Quelli che passano le giornate a controllare chi ha tolto il like a chi

Articolo tratto dal numero di Tempi in edicola (vai alla pagina degli abbonamenti) – Cara Guia, sono la migliore in tutto quello che faccio. Se gioco, vinco. Se m’innamoro, mi riproduco. L’unica alla mia altezza è mia sorella, vai a capire se perché abbiamo avuto il vantaggio della stessa genetica o dello stesso ambiente.
Insomma, l’altro giorno mi sbaglio e, invece di mandare una foto in costume a lei, la pubblico su Snapchat. Il problema è che nella foto si vedevano cinque mesi di pancia. A quel punto mi è toccato annunciare ufficialmente che sono incinta: mica potevo lasciare che mi pensassero ingrassata!
E ora sono qui che rimugino: avevo intenzione di annunciarlo più avanti, è la prima volta che una cosa non va come ho deciso io. Ma soprattutto mi chiedo: possibile che una foto cancellata quasi subito da un social network minore la vedano tutti ma proprio tutti? La gente non si sconnette mai? Stanno sempre a ricaricare le pagine sperando arrivi il tweet dello zio d’America che li lascia eredi universali?
Serena W.
Cara Guia, sono la più media delle medie. Ho lavorato tanto per arrivare a questo risultato, per far sembrare ogni capo costoso un saldo di una catena da poco, perché tutte mi vedessero così: come una di loro. Non sai quanto è monetizzabile sembrare una qualunque.
Mi sono persino trovata un fidanzato perfetto per il mercato: burino arricchito ma tanto di cuore, insieme siamo perfetti, e infatti i like di entrambi si sono moltiplicati. Non appena troveremo qualcuno che ci scriva delle canzoni decenti, saremo i Beyoncé e Jay Z italiani.

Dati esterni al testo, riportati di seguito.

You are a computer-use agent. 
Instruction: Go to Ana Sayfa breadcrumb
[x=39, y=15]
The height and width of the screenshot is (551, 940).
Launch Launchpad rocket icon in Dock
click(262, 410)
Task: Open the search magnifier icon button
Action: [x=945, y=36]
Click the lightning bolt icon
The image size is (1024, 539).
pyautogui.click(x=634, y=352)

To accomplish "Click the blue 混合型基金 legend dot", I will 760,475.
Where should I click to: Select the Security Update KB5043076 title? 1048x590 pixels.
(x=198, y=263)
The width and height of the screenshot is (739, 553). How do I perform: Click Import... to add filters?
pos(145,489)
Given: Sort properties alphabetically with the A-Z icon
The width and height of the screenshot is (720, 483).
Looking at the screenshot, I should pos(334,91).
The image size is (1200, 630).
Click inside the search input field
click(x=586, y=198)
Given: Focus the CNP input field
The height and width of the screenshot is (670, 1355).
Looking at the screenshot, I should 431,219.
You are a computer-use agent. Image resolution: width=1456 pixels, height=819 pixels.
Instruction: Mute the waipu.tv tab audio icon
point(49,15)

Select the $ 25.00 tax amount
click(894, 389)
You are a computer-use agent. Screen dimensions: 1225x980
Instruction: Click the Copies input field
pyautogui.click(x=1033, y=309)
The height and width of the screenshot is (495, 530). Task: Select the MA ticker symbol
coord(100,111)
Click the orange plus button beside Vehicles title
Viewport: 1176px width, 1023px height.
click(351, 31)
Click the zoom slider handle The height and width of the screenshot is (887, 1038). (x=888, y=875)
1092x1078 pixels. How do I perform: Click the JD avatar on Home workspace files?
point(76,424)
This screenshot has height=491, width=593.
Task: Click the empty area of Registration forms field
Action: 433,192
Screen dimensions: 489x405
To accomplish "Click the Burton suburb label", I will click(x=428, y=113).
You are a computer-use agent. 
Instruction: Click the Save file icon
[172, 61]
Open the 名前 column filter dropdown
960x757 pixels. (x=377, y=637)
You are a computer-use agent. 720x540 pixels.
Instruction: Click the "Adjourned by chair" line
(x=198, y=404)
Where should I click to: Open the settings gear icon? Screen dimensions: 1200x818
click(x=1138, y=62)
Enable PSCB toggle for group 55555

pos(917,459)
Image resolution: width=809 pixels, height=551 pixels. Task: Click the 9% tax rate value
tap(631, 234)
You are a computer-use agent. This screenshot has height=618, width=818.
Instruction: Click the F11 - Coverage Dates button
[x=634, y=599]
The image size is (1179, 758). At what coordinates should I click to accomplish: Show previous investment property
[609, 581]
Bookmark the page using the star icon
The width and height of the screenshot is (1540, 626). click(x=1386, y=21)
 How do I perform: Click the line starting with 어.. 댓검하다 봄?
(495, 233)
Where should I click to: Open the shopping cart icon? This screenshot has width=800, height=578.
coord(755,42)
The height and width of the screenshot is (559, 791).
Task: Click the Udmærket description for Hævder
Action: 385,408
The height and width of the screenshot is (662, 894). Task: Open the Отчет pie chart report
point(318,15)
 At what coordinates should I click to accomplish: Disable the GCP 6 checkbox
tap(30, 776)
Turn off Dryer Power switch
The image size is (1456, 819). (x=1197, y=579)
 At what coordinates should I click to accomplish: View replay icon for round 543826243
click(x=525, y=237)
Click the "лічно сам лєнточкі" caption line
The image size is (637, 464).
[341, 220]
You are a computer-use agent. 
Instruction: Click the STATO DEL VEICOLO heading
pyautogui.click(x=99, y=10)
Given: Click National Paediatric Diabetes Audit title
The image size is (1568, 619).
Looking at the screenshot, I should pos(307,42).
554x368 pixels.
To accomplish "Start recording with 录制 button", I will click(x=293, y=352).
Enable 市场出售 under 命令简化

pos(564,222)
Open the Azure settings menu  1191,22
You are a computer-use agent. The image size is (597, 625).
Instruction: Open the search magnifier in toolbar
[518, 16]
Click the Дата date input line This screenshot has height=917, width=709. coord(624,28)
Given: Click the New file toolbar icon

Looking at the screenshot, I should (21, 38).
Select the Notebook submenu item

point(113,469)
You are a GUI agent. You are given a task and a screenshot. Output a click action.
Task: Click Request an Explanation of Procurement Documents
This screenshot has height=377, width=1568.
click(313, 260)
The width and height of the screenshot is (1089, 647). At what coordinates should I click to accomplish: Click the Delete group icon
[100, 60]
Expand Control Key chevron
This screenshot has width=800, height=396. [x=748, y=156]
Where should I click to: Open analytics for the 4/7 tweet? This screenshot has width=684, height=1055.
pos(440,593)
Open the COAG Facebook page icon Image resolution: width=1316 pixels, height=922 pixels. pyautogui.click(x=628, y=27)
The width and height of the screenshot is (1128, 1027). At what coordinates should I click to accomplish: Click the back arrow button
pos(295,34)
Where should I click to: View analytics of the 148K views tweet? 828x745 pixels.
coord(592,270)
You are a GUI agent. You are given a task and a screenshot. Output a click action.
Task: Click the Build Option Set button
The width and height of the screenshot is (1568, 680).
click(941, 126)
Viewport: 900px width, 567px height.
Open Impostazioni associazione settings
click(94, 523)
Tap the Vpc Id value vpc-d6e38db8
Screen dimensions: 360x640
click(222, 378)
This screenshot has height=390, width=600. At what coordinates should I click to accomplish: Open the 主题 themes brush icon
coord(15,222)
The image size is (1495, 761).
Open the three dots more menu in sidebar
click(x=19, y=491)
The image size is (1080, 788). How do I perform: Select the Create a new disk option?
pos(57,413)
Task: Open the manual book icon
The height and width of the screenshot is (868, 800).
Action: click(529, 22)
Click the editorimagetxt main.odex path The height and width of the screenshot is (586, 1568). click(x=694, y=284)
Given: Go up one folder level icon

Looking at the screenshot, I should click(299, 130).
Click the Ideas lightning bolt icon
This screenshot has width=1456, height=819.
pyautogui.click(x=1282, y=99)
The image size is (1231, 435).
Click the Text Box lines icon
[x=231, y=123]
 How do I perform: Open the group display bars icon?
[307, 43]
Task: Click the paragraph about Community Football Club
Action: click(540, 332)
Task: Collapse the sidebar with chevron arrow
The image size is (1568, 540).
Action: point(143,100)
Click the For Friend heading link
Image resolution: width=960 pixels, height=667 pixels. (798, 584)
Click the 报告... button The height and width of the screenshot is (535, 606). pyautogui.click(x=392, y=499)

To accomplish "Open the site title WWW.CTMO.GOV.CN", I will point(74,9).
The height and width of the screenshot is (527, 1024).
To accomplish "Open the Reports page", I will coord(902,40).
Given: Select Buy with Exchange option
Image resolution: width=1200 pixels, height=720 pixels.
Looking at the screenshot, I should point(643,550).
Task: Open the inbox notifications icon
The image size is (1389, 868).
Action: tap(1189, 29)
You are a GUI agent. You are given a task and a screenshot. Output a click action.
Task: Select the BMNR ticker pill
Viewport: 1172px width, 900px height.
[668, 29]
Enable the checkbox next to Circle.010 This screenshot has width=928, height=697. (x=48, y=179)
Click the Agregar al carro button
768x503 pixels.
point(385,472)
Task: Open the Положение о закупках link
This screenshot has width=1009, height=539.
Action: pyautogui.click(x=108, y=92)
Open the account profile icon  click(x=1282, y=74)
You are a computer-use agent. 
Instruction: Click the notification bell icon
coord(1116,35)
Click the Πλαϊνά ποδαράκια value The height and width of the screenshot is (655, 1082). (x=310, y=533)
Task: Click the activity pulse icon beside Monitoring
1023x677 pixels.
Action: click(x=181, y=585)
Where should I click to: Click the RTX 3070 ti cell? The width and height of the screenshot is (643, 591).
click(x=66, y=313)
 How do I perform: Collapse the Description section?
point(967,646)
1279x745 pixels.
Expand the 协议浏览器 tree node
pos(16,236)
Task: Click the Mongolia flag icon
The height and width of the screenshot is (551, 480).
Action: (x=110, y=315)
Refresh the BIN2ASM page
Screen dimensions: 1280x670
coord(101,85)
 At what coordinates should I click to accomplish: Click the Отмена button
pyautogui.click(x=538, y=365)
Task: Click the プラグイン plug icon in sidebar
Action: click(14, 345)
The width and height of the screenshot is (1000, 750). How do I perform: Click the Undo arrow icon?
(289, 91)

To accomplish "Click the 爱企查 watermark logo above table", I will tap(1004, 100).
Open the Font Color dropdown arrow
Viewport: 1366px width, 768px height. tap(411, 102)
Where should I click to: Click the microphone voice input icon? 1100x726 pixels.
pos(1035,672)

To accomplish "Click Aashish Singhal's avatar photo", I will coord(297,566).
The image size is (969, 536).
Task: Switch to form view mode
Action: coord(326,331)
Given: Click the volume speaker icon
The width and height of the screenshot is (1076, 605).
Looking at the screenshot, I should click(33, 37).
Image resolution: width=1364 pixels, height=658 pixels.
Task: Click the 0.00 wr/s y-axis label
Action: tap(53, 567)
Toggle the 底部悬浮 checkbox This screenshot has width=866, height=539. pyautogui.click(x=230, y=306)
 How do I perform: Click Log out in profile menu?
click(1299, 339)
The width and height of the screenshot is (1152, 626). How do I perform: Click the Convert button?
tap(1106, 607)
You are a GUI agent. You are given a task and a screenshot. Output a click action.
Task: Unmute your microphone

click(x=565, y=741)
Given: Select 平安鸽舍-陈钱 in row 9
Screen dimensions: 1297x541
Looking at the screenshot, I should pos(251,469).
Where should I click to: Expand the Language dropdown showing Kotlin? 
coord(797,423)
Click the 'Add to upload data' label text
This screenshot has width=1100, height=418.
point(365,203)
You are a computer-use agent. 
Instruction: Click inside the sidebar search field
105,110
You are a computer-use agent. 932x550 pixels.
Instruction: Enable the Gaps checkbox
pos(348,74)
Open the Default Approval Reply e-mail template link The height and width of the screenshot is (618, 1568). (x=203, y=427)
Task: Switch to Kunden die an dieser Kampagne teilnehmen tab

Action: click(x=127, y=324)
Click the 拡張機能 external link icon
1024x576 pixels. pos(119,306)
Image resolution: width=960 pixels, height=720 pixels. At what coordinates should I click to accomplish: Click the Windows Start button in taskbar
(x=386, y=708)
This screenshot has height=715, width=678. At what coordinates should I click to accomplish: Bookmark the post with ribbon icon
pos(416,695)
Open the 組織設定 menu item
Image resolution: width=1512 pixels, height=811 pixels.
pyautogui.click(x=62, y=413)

L’unico ostacolo è il touchscreen. L’altro giorno per sbaglio ho sfiorato unfollow. È stato un attimo, ho subito seguito di nuovo il mio amore su quel social, ma se n’erano già accorti tutti. Ma la gente non si fa mai gli affari propri? Stanno sempre a controllare i follow e gli unfollow e a dedurne crisi e separazioni? Non hanno anche loro delle fatture da fare?
Chiara F.
Care ragazze, avete tutta la mia solidarietà. Molti anni fa, un direttore che voleva pagarmi meno mi convinse con ingannevoli moine a dare un esame per entrare in quel girone chiamato Ordine dei giornalisti. Dovete sapere che io sono stata bocciata a tutti gli esami: quello per l’Accademia d’arte drammatica e quello per la scuola di giornalismo, quello per la patente (quattro volte) e quello, avrete già capito che finiva così, per prendere il tesserino dell’Ordine.
Ecco, care Chiara e Serena, è una bocciatura di cui m’inorgoglisco spesso, ma mai quanto nei giorni scorsi, quando mi sono resa conto con un brivido che quel giorno di tanti anni fa rischiai di avere qualcosa in comune con gente che passa le giornate a controllare gli Snapchat e gli Instagram dei famosi, a vedere chi ha fatto unfollow a chi e quale foto che è stata online cinque secondi può valere cinque righe mal pagate.
In questi giorni si porta molto un articolo del New York Times sull’“ora-Shultz”: quella in cui il ministro degli Esteri di Reagan staccava il telefono e si chiudeva in una stanza a riflettere. Tutti quelli che linkano il pezzo su Facebook sospirano che sì, bisognerebbe farlo, siamo troppo connessi, teniamo il telefono sul comodino e ne siamo schiavi.
Ora: ieri un amico era sicuro fossi morta perché ho tardato un quarto d’ora a rispondergli, cosa che non accade mai (ero sotto la doccia). Ma persino io a volte dimentico il telefono in borsa, o lavo i piatti e non posso controllare tutte le app con le mani bagnate. Persino io capisco che un’ora alla settimana non è esattamente un obiettivo che possa trasformarmi da schiava in eremita.
Certo, è un’ora in meno in cui controllare chi ha messo like a chi, in cui condividere in bacheca pensosi pezzi sull’importanza della disconnessione, in cui scoprire se l’ex delle medie ha fatto follow alla compagna del liceo. Un’ora da passare a chiedersi, Serena, se per favore puoi smetterla di vincere tornei mondiali di tennis da incinta, facendo sentire delle fallite noialtre che da una vita millantiamo gatti morti e nonne malate per saltare l’ora di educazione fisica.